(Records)
========================================================================

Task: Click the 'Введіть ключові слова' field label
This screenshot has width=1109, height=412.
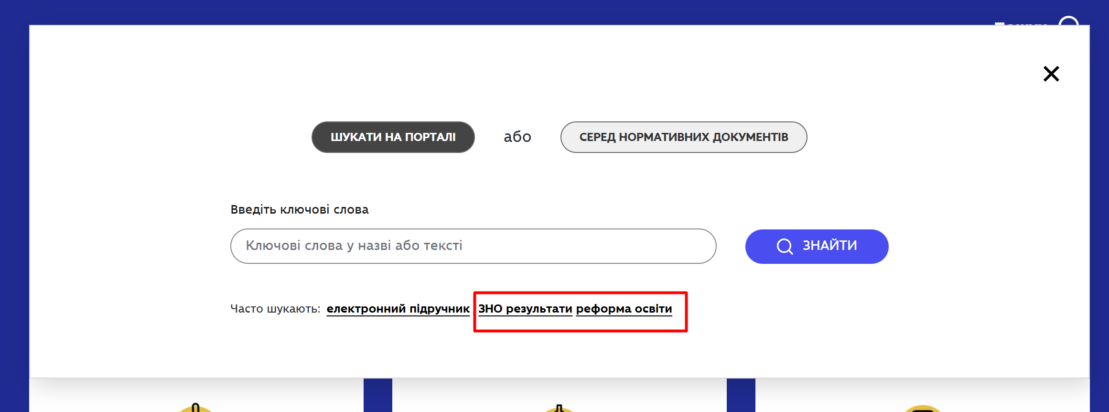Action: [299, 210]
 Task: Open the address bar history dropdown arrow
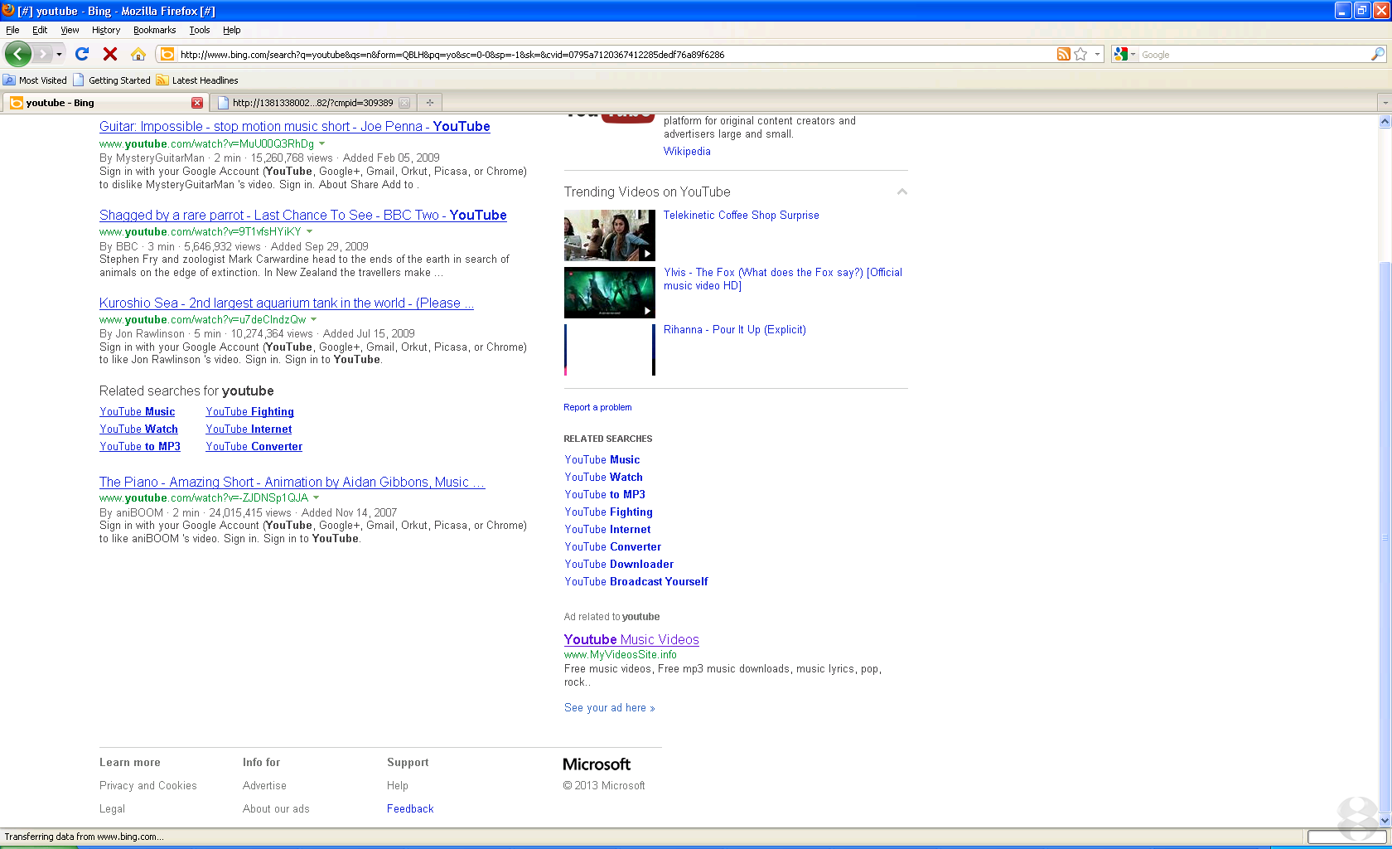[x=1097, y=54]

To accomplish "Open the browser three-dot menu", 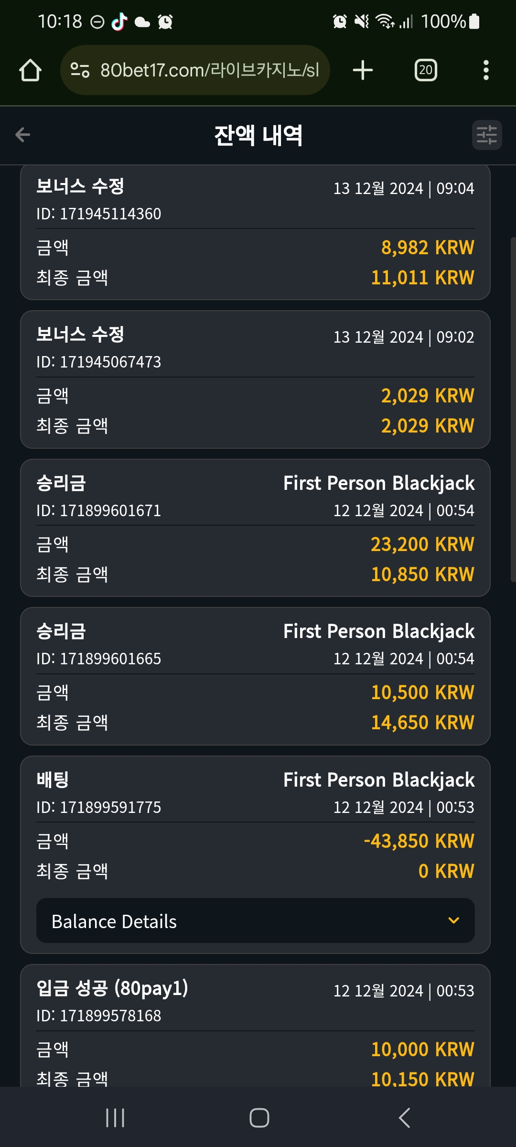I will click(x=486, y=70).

========================================================================

--- WRITTEN EXERCISE ---
Count the lines in the listing above that contain the string "Task", treating uppercase and lowercase as different. Give only the number.

--- RESPONSE TO THE EXERCISE ---
2